Educate your team. Get buy-in from everyone on staff to ensure a disability-friendly, equal-opportunity organization. According to the Employer Assistance and Resource Network on Disability Inclusion (EARN), “Expressing commitment to a diverse workplace welcoming of the skills and talents of people with disabilities, both internally and externally, is one of the easiest ways to foster a disability-inclusive culture.” Consider equal opportunity statements on your organization’s website, ads and social media posts that feature people with disabilities, and participation in or partnerships with community organizations supporting people with disabilities. Make sure all employees understand the ADA and the rights of employees with disabilities. Encourage them to welcome disabled colleagues and help them feel welcome and engaged.
Create a disability-friendly workspace. Consider finding an expert to help assess your organization’s spaces and recommend changes such as adding ramps and maximizing open spaces in hallways and walkways. Be prepared to accommodate service animals and assign accessibility-friendly parking spaces where applicable.
Promote open communication. Don’t be afraid to talk to disabled employees about what they need to make their workspace more comfortable or accessible and to maximize their job performance. Stress that you are committed to helping them live up to their potential and that you want to provide necessary accommodations.
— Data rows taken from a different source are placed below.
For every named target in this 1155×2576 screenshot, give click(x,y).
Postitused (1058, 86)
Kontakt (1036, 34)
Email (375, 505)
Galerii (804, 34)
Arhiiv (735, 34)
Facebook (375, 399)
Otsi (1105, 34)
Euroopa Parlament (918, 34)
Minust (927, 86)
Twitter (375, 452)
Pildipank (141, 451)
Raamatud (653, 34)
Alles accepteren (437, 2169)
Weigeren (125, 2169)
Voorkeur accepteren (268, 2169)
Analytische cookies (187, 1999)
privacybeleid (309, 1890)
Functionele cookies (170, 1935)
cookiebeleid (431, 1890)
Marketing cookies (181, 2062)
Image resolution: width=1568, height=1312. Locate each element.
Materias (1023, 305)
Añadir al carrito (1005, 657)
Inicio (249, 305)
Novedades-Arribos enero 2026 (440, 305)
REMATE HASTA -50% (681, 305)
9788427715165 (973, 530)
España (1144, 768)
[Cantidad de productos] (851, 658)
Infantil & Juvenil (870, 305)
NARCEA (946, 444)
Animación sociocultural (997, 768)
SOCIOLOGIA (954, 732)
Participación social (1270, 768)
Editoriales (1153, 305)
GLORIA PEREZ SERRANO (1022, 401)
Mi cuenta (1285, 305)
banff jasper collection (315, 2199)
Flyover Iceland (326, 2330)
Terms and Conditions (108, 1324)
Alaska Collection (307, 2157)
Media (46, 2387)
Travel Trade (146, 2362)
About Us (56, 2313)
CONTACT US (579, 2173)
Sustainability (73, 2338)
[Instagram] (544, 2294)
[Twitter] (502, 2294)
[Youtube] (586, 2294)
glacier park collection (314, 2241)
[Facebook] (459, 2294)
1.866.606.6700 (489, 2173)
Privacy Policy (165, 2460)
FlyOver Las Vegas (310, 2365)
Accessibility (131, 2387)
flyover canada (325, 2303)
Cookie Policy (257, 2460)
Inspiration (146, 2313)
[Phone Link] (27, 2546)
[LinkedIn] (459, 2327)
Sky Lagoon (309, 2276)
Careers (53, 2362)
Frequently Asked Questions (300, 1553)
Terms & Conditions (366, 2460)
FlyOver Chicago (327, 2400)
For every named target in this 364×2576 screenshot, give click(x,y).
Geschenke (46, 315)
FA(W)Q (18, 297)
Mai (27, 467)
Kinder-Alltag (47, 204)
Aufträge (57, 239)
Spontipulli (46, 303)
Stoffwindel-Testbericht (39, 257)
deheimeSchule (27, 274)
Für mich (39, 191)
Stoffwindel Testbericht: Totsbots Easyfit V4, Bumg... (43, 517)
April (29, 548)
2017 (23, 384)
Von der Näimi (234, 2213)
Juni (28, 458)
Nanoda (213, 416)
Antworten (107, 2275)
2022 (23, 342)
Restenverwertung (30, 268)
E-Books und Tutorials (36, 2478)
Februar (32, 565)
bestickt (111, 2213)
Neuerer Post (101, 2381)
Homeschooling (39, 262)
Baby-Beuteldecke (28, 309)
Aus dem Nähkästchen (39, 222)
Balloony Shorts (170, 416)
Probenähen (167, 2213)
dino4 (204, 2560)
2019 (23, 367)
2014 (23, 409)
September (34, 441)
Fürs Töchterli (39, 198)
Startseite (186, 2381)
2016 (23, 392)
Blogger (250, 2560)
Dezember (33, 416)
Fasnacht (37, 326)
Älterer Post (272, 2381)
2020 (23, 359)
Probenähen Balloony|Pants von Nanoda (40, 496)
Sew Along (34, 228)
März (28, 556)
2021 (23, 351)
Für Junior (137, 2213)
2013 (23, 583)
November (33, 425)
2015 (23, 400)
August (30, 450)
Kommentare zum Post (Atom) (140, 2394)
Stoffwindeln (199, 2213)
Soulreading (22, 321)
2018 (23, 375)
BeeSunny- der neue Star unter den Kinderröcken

Promote a culture of inclusion and equality that welcomes people who are qualified for various jobs, despite any disabilities. By welcoming people with disabilities into your ranks, you send a message that your organization values people as individuals and is committed to employee engagement and personal/professional development.
Editor’s Note: Congressional Democrats recently introduced legislation called “Raise the Wage Act” that would stop the Department of Labor from allowing some employers to pay significantly disabled workers less than the federal minimum wage.